◆ PROBLEM REQUIREMENTS: Give back exactly the lines from the "Viewport: 1773px width, 909px" line to the final line of the records, and only those, minus any pictures.

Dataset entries
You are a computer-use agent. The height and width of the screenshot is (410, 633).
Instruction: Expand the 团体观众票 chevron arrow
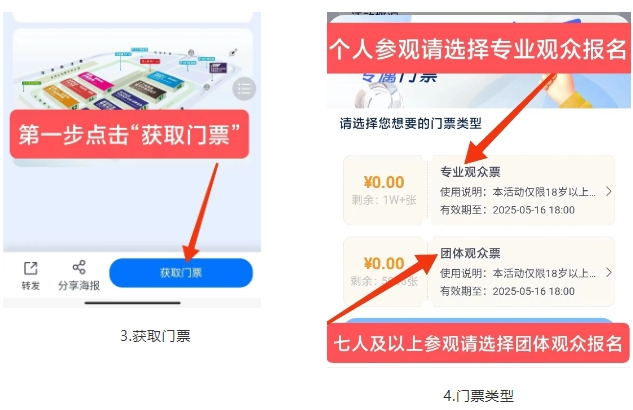609,272
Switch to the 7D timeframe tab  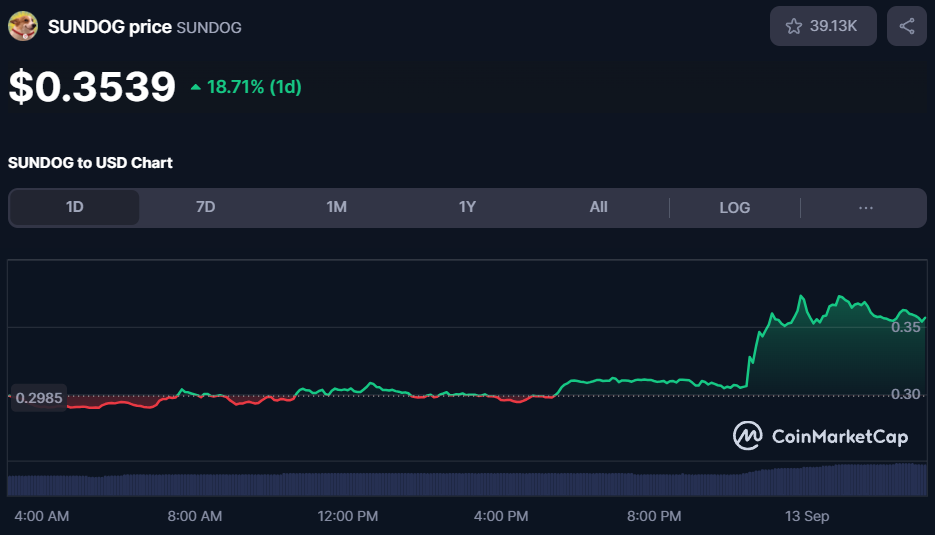(x=205, y=207)
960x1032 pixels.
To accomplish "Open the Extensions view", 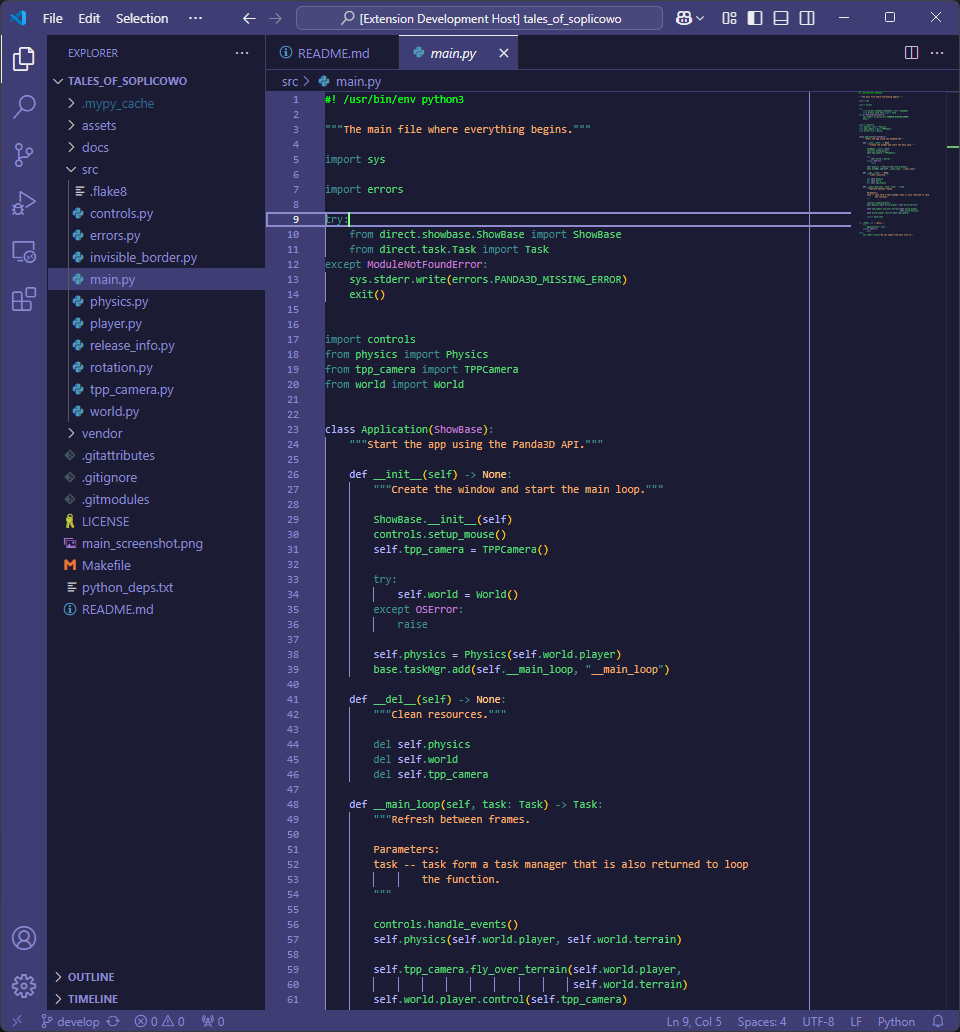I will (23, 299).
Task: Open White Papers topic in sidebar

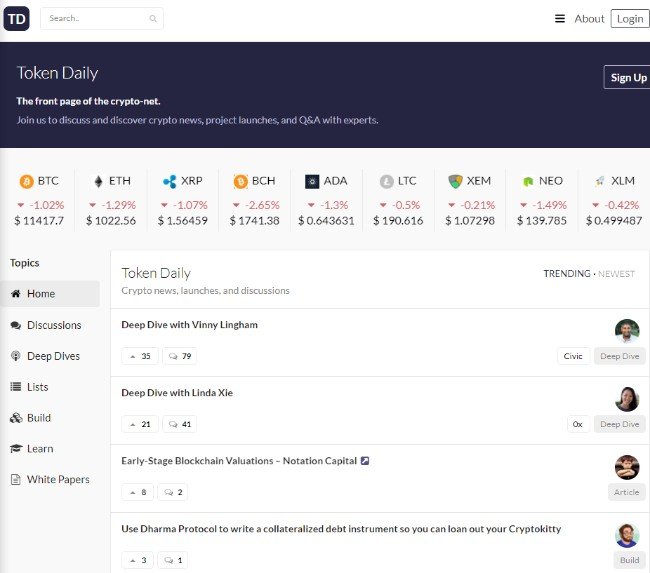Action: click(58, 480)
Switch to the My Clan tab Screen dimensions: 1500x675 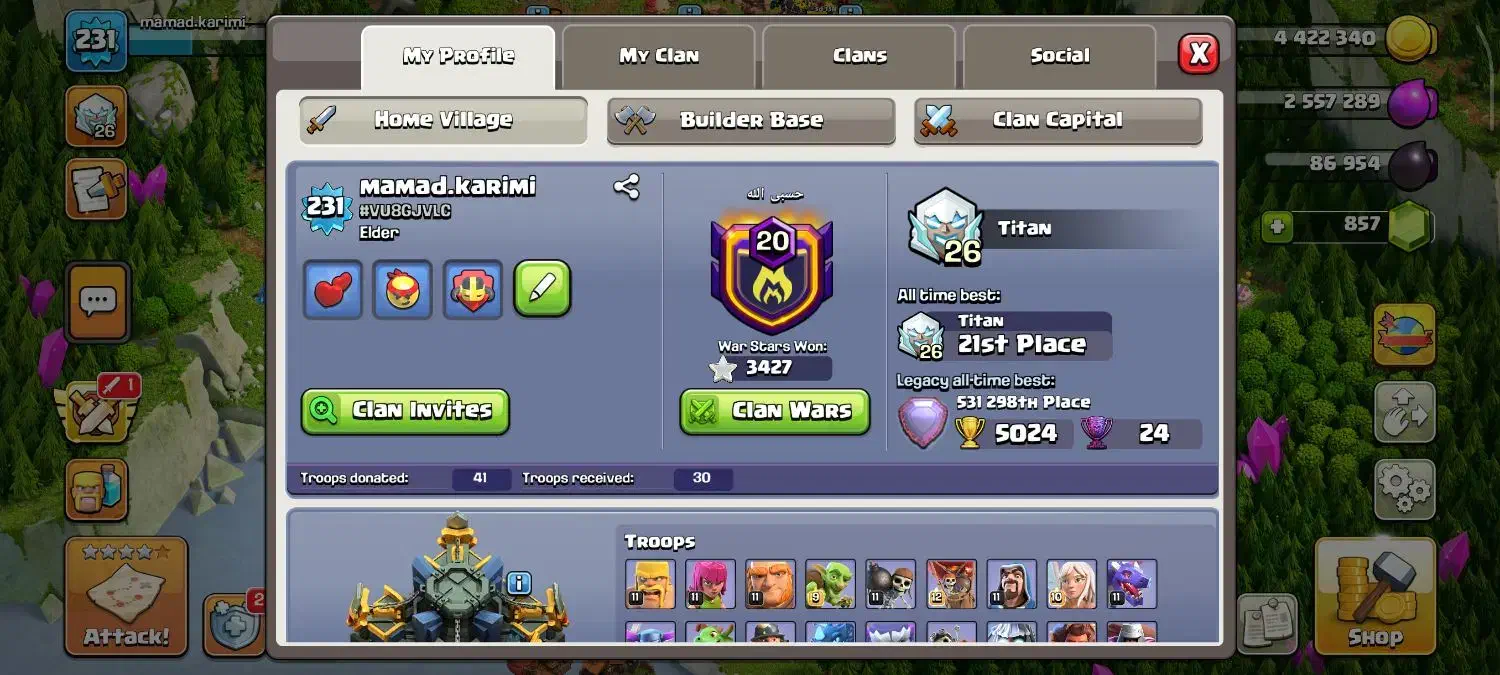click(x=658, y=56)

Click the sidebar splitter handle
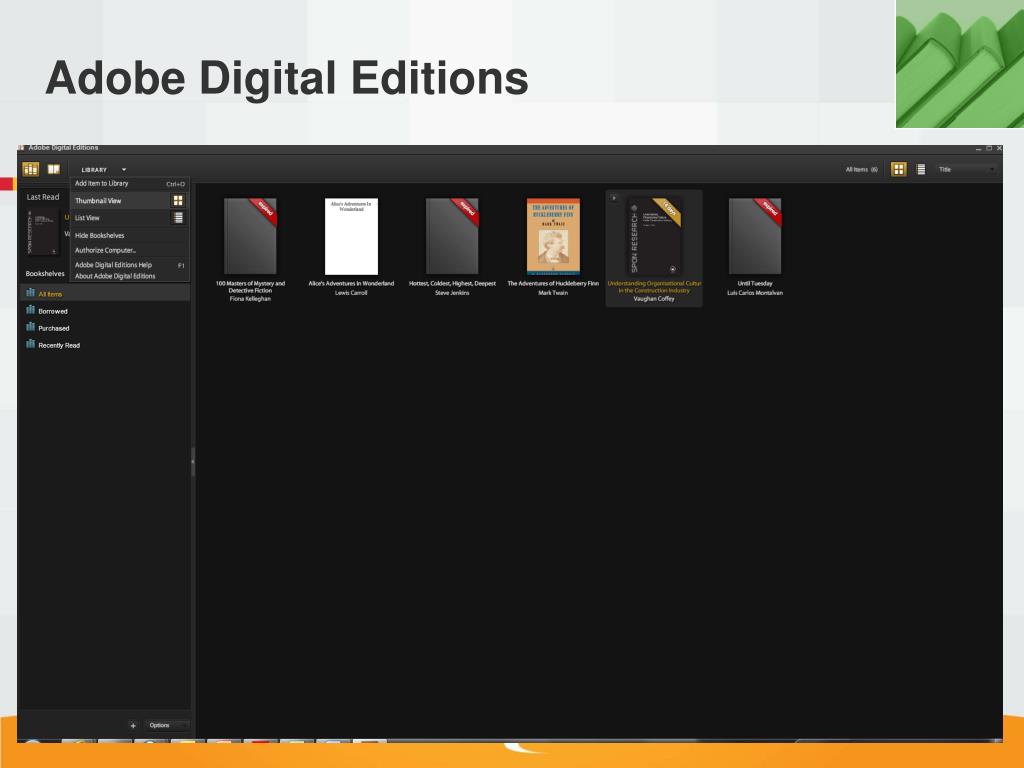pyautogui.click(x=193, y=462)
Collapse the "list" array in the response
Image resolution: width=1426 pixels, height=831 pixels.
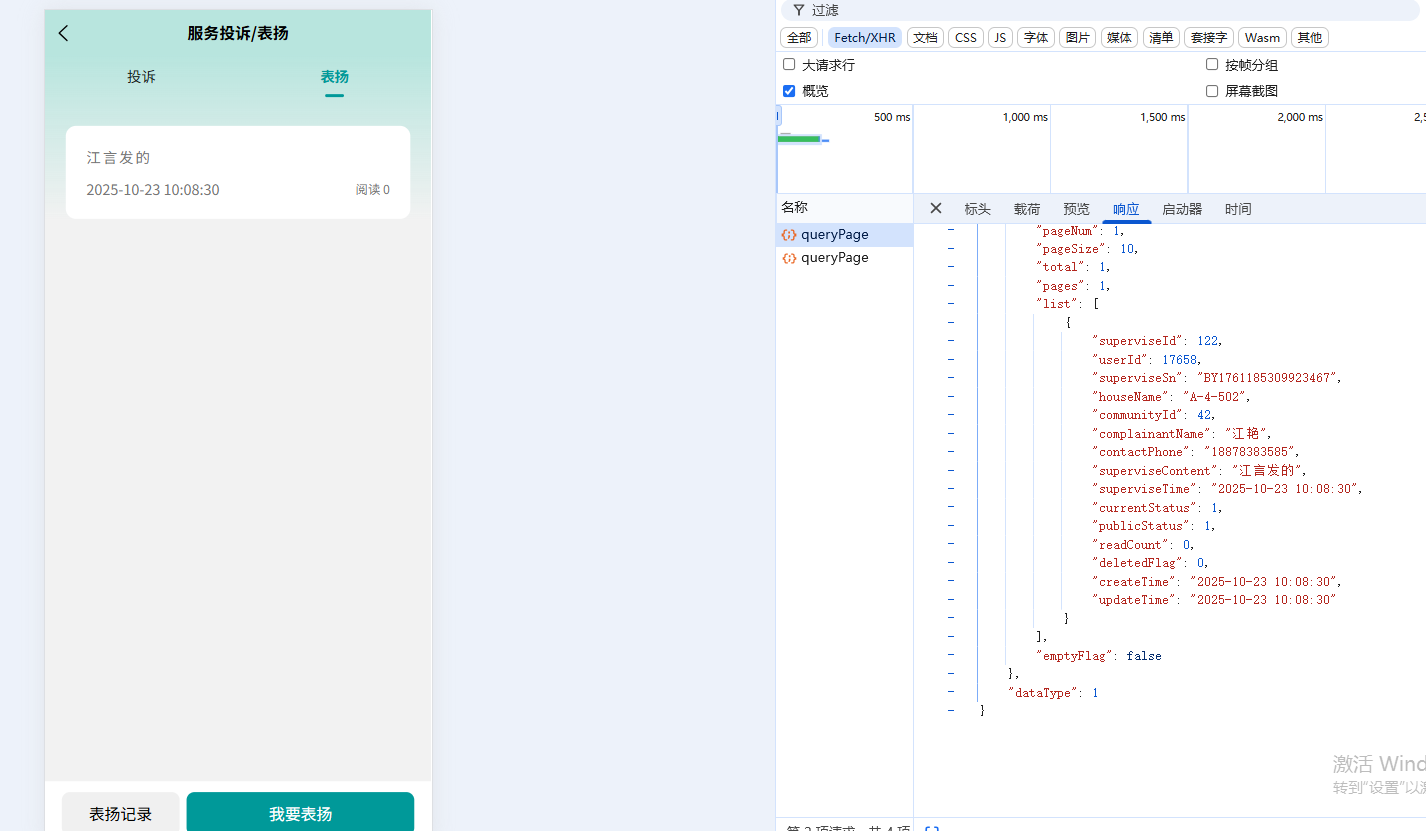[x=950, y=304]
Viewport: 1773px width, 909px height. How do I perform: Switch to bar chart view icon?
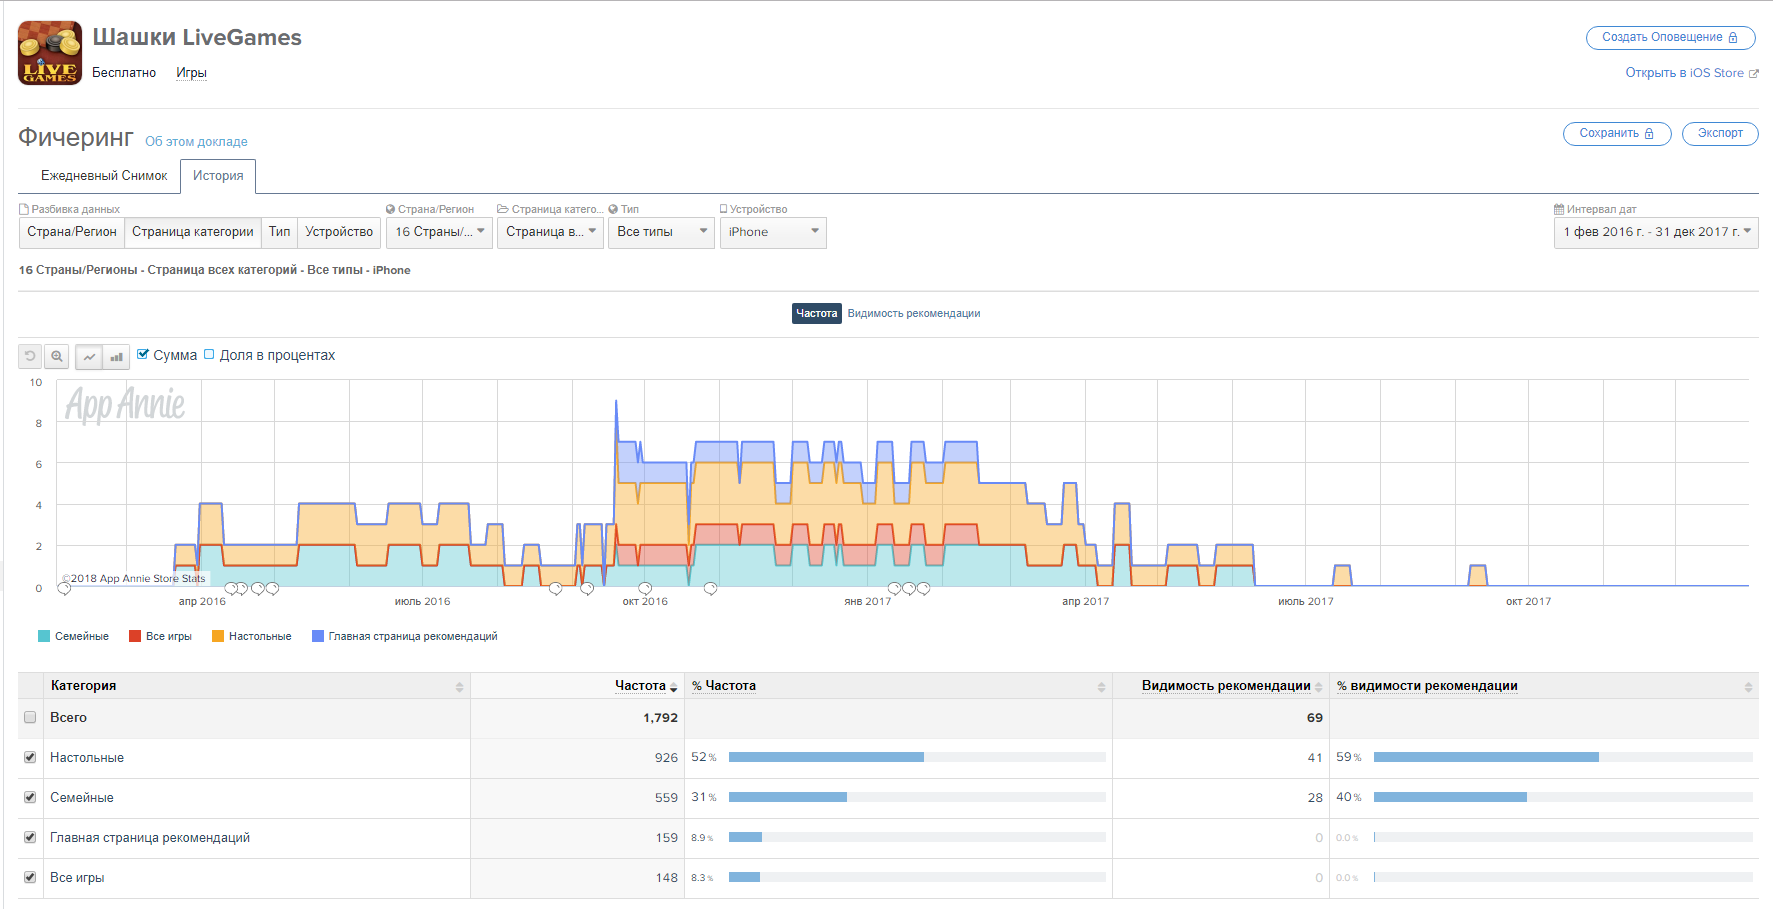click(x=117, y=356)
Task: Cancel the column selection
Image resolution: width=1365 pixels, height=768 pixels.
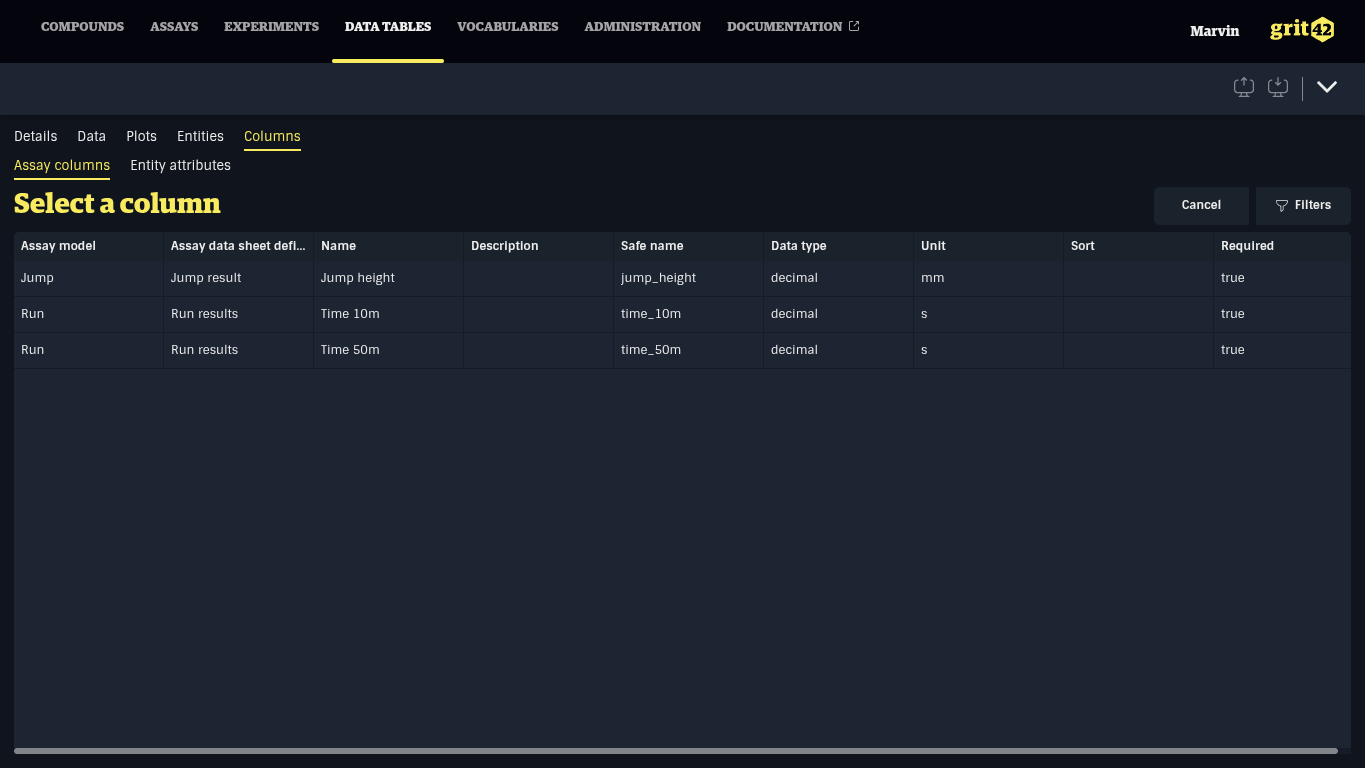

◆ RESULT OF THIS TASK:
Viewport: 1773px width, 909px height. How do I perform: Switch to bar chart view icon?
click(x=117, y=356)
Task: Cancel the column selection
Image resolution: width=1365 pixels, height=768 pixels.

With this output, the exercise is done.